Dr. Terry T.-K. Huang, professor at the CUNY Graduate School of Public Health and Health Policy, along with colleagues piloted a youth advocacy initiative to address obesity prevention. Their research was published in the Journal of Primary Prevention.
Joining the research team were school and health leaders as well as high school students. The research was informed by social cognitive theory, social network theory, and theories of community mobilization. The publication uses lessons learned from the pilot to describe applications of theoretical frameworks with relevance to youth advocacy for obesity prevention and provide outcome evaluation findings of a youth-led food labeling and social marketing campaign.

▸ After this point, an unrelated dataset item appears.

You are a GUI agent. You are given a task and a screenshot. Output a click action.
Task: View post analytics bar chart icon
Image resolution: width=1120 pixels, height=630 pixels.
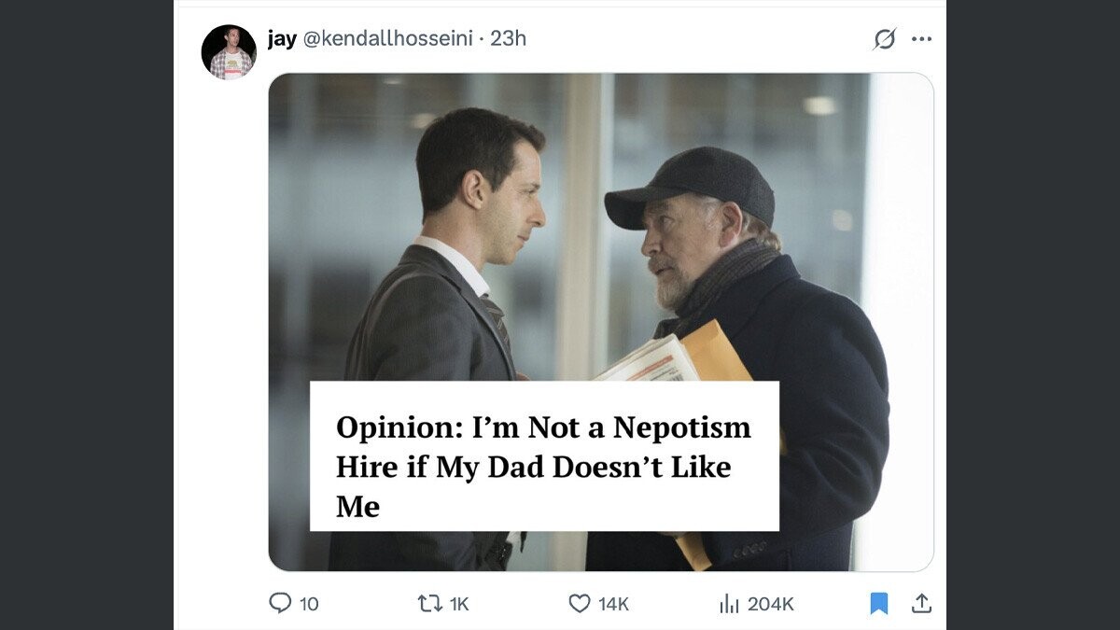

Students from a high school in Omaha and health leaders worked together to develop the messaging and graphic design of color-coded placards with traffic light emblems. The placards were incrementally displayed in the cafeteria service line over a seven-week period. The researchers coached students to initiate introductory conversations, plan and hold collaborative meetings and present campaign strategies.
Students distributed a survey two weeks prior and at the end of the seven-week campaign to assess confidence to identify healthy foods and dietary behaviors. The researchers used fruit and vegetable production records to track servings of fruit and vegetables as a proxy for intake. Beginning two weeks prior to the campaign, school cafeteria staff manually tracked the total number of services of each fruit and vegetable option provided during lunch.
The researchers found small but significant improvements in students’ self-reported confidence to identify healthy foods and fruit and vegetable servings. The findings demonstrate the potential of social marketing with social media to engage peer social networks and confirm the importance of peer influence on adolescent eating behaviors.